> **Working data**:
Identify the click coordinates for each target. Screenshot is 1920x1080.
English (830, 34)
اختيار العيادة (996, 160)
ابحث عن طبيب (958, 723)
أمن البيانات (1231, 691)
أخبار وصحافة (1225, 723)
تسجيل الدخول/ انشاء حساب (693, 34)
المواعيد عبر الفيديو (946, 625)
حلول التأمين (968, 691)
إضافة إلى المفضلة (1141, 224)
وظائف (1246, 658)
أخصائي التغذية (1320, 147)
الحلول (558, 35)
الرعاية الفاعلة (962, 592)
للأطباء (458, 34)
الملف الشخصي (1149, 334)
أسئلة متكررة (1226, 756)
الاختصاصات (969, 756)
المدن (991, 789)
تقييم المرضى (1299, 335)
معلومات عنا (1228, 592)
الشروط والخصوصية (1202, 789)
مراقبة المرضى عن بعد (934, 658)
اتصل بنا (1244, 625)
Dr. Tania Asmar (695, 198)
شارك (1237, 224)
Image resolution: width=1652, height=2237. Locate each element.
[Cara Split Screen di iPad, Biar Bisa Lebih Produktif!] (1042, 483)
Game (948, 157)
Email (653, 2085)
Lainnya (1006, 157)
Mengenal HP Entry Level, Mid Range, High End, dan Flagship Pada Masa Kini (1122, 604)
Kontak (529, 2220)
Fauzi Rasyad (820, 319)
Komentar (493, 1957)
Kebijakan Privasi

> **What the exercise asks**:
Give the records back in full, word for word.

> **Finished exercise**:
Identify the click coordinates for each target. Screenshot is 1920x1080.
English (830, 34)
اختيار العيادة (996, 160)
ابحث عن طبيب (958, 723)
أمن البيانات (1231, 691)
أخبار وصحافة (1225, 723)
تسجيل الدخول/ انشاء حساب (693, 34)
المواعيد عبر الفيديو (946, 625)
حلول التأمين (968, 691)
إضافة إلى المفضلة (1141, 224)
وظائف (1246, 658)
أخصائي التغذية (1320, 147)
الحلول (558, 35)
الرعاية الفاعلة (962, 592)
للأطباء (458, 34)
الملف الشخصي (1149, 334)
أسئلة متكررة (1226, 756)
الاختصاصات (969, 756)
المدن (991, 789)
تقييم المرضى (1299, 335)
معلومات عنا (1228, 592)
الشروط والخصوصية (1202, 789)
مراقبة المرضى عن بعد (934, 658)
اتصل بنا (1244, 625)
Dr. Tania Asmar (695, 198)
شارك (1237, 224)
Image resolution: width=1652, height=2237. Locate each element.
[Cara Split Screen di iPad, Biar Bisa Lebih Produktif!] (1042, 483)
Game (948, 157)
Email (653, 2085)
Lainnya (1006, 157)
Mengenal HP Entry Level, Mid Range, High End, dan Flagship Pada Masa Kini (1122, 604)
Kontak (529, 2220)
Fauzi Rasyad (820, 319)
Komentar (493, 1957)
Kebijakan Privasi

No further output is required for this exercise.